American baseball player (born 1991)

Randy Stuart Turner (born December 27, 1991) is an American former professional baseball catcher. He played in Major League Baseball (MLB) for the Cincinnati Reds in 2017. Prior to playing professionally, he played college baseball for the Ole Miss Rebels and won the Johnny Bench Award. He is now a coach for Eunice High School in his home town.

==Career==
Turner is from Eunice, Louisiana. After he graduated from Eunice High School, he enrolled at Louisiana State University at Eunice. He transferred to the University of Mississippi (Ole Miss), where he played college baseball for the Ole Miss Rebels baseball team. In 2013, he won a Gold Glove Award from the American Baseball Coaches Association and the Johnny Bench Award, given annually to best catcher in the National Collegiate Athletic Association's Division I.

===Minnesota Twins===
The Minnesota Twins selected Turner in the third round of the 2013 Major League Baseball draft. He signed with the Twins, and played for the Elizabethton Twins of the Rookie-level Appalachian League. The Twins invited him to spring training in 2014, and assigned him to the Fort Myers Miracle of the High–A Florida State League. In 2015, he played for the Chattanooga Lookouts of the Double–A Southern League, where he posted a .223 batting average with four home runs and 37 RBIs. Turner returned to the Lookouts in 2016, where he batted .239 with six home runs and 41 RBI.

===Cincinnati Reds===
On December 8, 2016, during the Winter Meetings, the Cincinnati Reds selected Turner from the Twins in the Rule 5 draft. Turner made the Reds' Opening Day roster in 2017 and made his major league debut on April 6. On August 11, he hit his first Major League home run off of San Diego Padres pitcher Travis Wood. In 37 games during his rookie campaign, Turner batted .134/.182/.244 with two home runs and seven RBI.

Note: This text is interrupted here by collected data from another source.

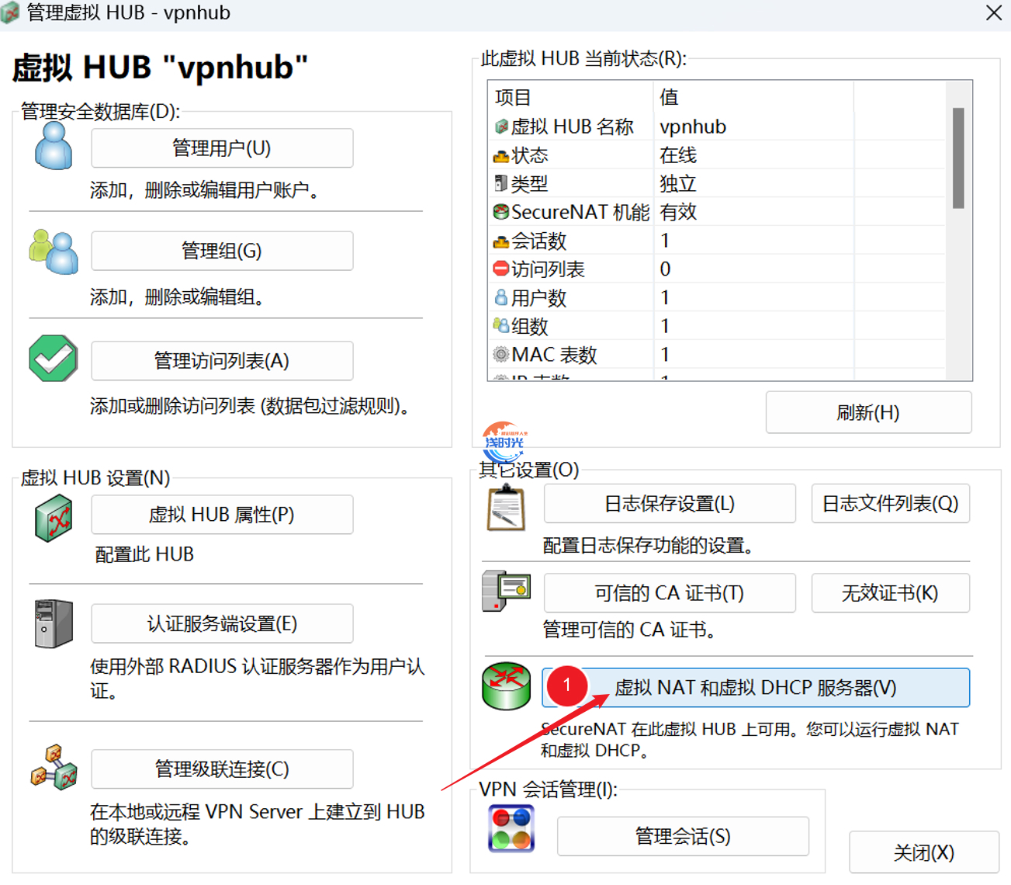Click the two-person group icon beside 管理组
Image resolution: width=1011 pixels, height=885 pixels.
click(x=54, y=252)
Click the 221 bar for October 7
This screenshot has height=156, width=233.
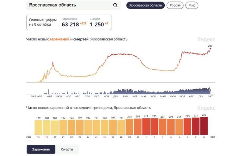pyautogui.click(x=196, y=126)
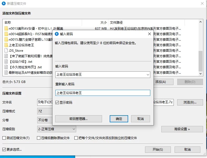Expand the 输入密码 combo box dropdown arrow
Screen dimensions: 207x158
148,75
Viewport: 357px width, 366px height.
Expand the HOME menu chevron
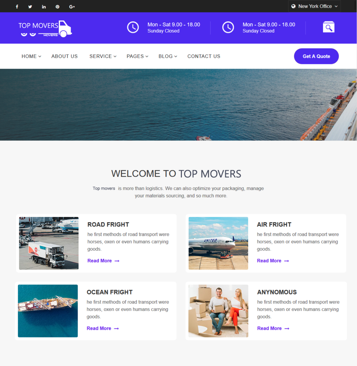[40, 56]
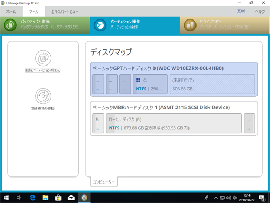This screenshot has height=203, width=270.
Task: Select the blue partition operations pie icon
Action: click(100, 25)
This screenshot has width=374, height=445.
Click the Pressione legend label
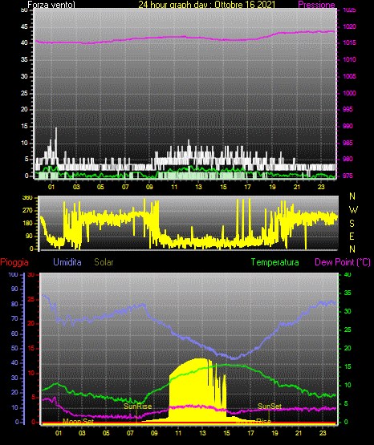316,5
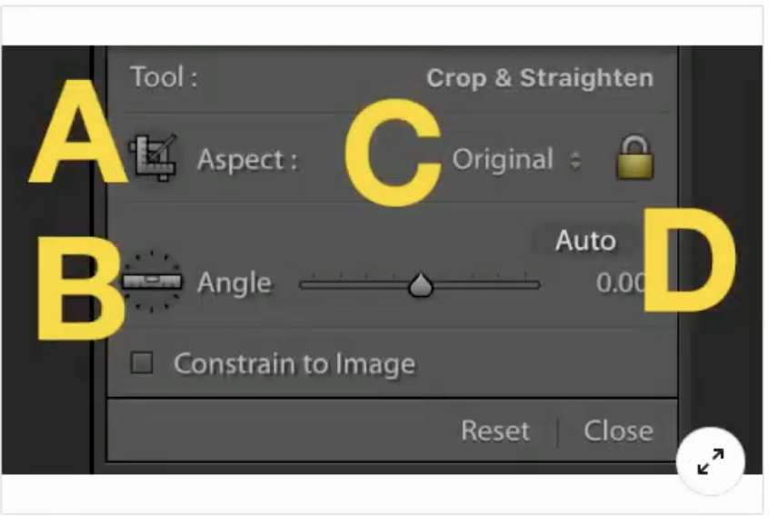Click the Angle slider handle
The height and width of the screenshot is (516, 769).
coord(420,285)
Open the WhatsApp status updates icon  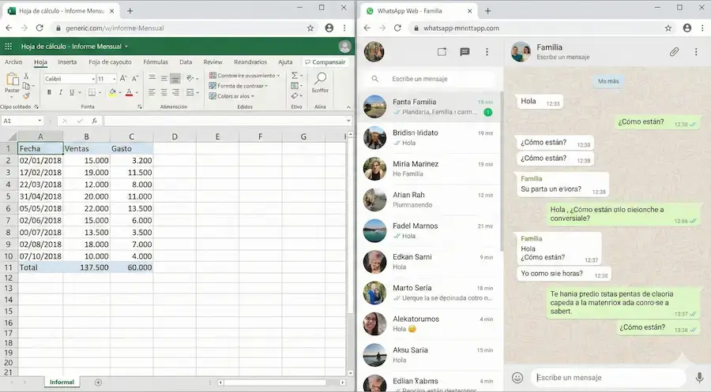click(442, 52)
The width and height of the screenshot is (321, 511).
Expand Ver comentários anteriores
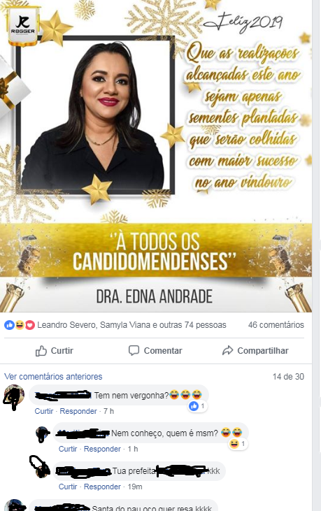[53, 376]
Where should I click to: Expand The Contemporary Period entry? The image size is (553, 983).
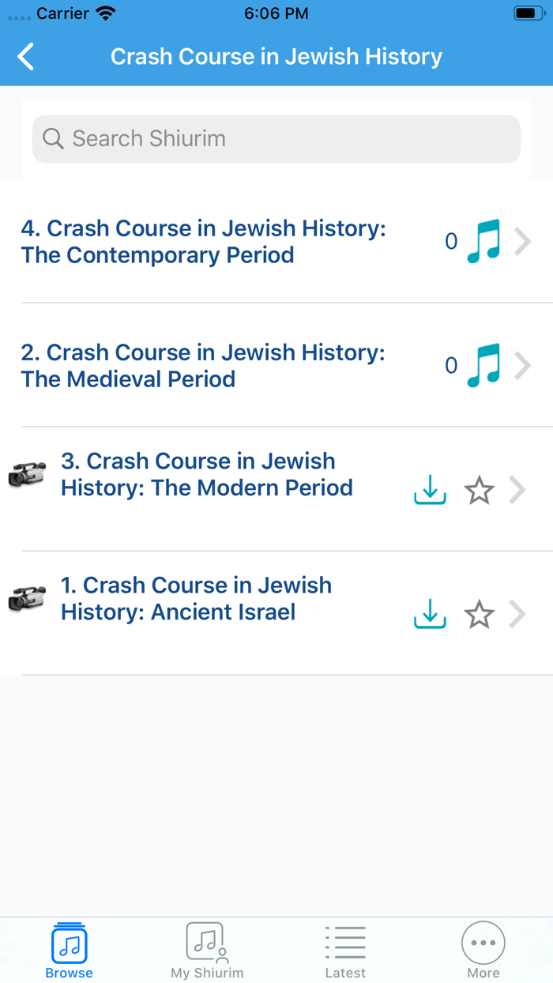(522, 241)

The Reds optioned Turner to the minor leagues at the end of spring training in 2018. He was designated for assignment on March 31, 2018, and sent outright to the Triple–A Louisville Bats on April 4. He was released on March 27, 2019, but re–signed with the team on a minor league deal on April 18. In 28 games for Louisville, Turner hit .156/.190/.208 with one home run and 11 RBI. He elected free agency following the season on November 4.

==Personal life==
Turner has two brothers. He was diagnosed with diabetes mellitus type 1 while he was in the seventh grade.

Turner and his wife, Danielle, had their first child, son Easton Michael, in August 2017.